Teresa y Yolanda Sanjuán se graduaron el pasado viernes 18 de marzo. Ese día se vistieron de blanco para llegar a primera hora a la ceremonia en la sede de La Macarena de la Universidad Distrital Francisco José de Caldas. La noche anterior habían entregado tarjetas de participación a sus amigos, y junto a sus familiares decoraron trece velones blancos para llevar al acto. Ese día se convirtieron en la primera familia de un desaparecido en Colombia en recibir un grado honorífico: el de Alfredo Rafael Sanjuán Arévalo, como ingeniero catastral.
Alfredo Sanjuán fue desaparecido el 8 de marzo de 1982 a sus 34 años junto a su hermano Humberto, quien tenía 22 años. El primero salió de su casa en la mañana cuando iba camino a la Universidad Distrital, pero nunca regresó; el menor salió en la tarde a sacar el pasado judicial para conseguir su primer empleo y tampoco volvió. Este año se cumplen cuatro décadas desde que fueron desaparecidos forzosamente, según investigaciones judiciales, por agentes del F2, antigua estructura de inteligencia de la Policía.

Datos proporcionados
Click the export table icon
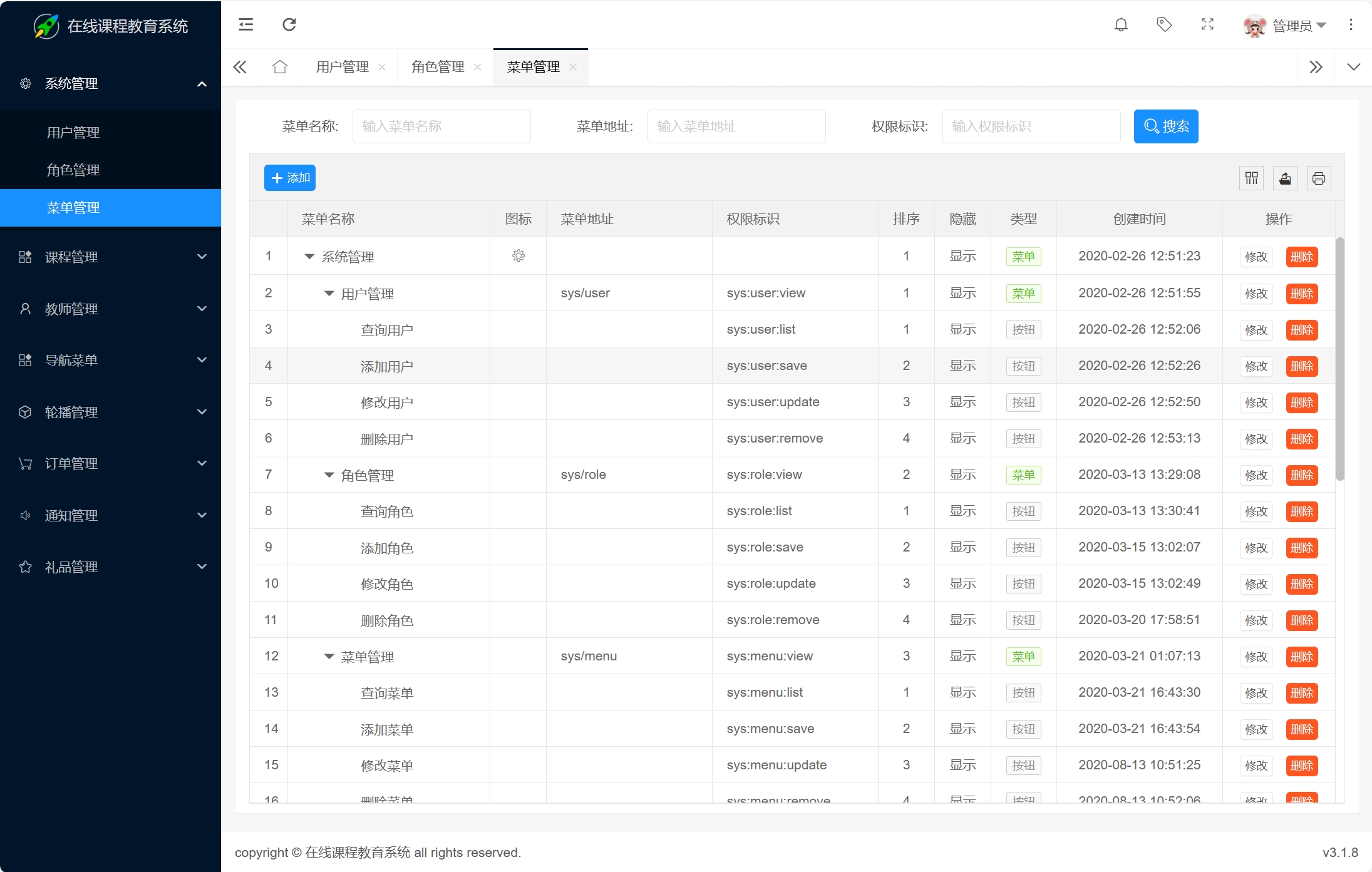Image resolution: width=1372 pixels, height=872 pixels. [x=1285, y=178]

Instrucciones
1. Imprime sin cambios el fragmento del texto sobre los hermanos Sanjuán que comienza en "Alfredo Sanjuán fue" y termina en "de la Policía.".
2. Responde estas preguntas con base en el texto sobre los hermanos Sanjuán:
(a) ¿Qué día se graduaron Teresa y Yolanda Sanjuán?
(b) ¿Cuántos velones blancos decoraron junto a sus familiares?
(c) ¿Qué edad tenía Humberto cuando fue desaparecido?

Respuestas por tarea
1.
Alfredo Sanjuán fue desaparecido el 8 de marzo de 1982 a sus 34 años junto a su hermano Humberto, quien tenía 22 años. El primero salió de su casa en la mañana cuando iba camino a la Universidad Distrital, pero nunca regresó; el menor salió en la tarde a sacar el pasado judicial para conseguir su primer empleo y tampoco volvió. Este año se cumplen cuatro décadas desde que fueron desaparecidos forzosamente, según investigaciones judiciales, por agentes del F2, antigua estructura de inteligencia de la Policía.

2.
(a) Se graduaron el viernes 18 de marzo.
(b) Decoraron trece velones blancos.
(c) Humberto tenía 22 años.